LOS ANGELES - A new federal assessment shows the population of sardines off the West Coast has continued to plummet; it's a third lower than last spring, even though the entire sardine fishery was closed in 2015.

The news means the fishery is very unlikely to reopen until at least 2017.

Geoff Shester, Ph.D., California campaign director for the nonprofit advocacy group Oceana, says scientists have been warning the Pacific Fishery Management Council and the National Marine Fisheries Service about severe overfishing for years.

"They warned of a population collapse and the fishery management body basically turned a blind eye and continued moving forward with business as usual," he says. "And now they're blaming ocean conditions for this collapse."

Shester says the population was collapsing before ocean warming caused by El Nino.
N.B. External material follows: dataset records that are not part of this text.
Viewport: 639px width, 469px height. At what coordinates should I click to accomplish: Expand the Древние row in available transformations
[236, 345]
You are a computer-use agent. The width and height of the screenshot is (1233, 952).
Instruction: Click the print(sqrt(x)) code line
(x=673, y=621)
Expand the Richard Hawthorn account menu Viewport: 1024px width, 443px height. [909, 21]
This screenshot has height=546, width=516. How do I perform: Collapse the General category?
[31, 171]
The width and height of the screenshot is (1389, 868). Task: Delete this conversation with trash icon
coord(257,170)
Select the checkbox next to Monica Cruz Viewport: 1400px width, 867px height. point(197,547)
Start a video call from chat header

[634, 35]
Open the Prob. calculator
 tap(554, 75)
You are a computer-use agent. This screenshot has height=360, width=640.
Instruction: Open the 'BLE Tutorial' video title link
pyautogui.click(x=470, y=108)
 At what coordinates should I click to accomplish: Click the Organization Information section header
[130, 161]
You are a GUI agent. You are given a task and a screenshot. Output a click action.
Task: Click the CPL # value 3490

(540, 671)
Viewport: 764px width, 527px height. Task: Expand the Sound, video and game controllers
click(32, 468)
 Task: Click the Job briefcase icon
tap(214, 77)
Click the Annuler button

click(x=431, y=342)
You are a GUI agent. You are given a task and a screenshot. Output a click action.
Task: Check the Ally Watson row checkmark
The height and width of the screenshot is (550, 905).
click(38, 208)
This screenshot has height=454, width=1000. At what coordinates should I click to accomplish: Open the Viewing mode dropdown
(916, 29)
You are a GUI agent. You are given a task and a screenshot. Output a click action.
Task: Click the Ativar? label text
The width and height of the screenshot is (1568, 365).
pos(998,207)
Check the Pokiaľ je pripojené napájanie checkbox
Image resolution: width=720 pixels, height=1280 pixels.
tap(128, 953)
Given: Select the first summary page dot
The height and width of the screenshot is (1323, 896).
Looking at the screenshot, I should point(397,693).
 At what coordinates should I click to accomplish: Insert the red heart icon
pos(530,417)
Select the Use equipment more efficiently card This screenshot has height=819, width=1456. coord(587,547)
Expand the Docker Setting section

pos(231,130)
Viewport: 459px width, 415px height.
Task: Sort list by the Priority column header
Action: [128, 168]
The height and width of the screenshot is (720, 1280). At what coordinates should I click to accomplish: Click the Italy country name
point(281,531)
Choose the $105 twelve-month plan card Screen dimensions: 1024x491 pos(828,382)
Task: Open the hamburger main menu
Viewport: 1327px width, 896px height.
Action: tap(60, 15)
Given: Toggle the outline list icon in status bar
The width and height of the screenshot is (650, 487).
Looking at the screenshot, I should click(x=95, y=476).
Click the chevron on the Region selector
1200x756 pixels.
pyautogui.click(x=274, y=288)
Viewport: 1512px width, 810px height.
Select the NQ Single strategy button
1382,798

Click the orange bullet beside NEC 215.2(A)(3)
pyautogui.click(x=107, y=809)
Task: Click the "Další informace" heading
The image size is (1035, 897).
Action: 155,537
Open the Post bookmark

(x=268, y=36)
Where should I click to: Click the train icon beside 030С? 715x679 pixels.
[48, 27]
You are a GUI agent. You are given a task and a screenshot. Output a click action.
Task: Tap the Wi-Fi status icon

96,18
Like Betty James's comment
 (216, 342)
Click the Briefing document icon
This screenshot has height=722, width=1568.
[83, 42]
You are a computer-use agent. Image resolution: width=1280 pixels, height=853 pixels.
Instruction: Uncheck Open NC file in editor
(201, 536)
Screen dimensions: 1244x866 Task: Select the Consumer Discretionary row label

Scientists now believe the sardine population is down 93 percent since 2007, which is starving species such as sea lions and pelicans that feed on the sardines.

In 2015, 3,000 sea lions washed up on shore and researchers estimate that in recent years 70 percent of sea lion pups have died.

Shester says the situation would be even worse if they hadn't closed the fishery last year, but it was still too little, too late.

"When fishing pressure occurs during a decline, which is exactly what happened here," says Shester. "It puts the stock at such dramatically low levels it impedes any recovery potentially for decades."

Shester says fishermen, mainly in Monterey, Santa Barbara and Los Angeles, have had to switch to catching squid and anchovies, which are now facing population pressures.

From 2009 to 2014, California fishing crews brought in an average of almost $4 million worth of sardines per year.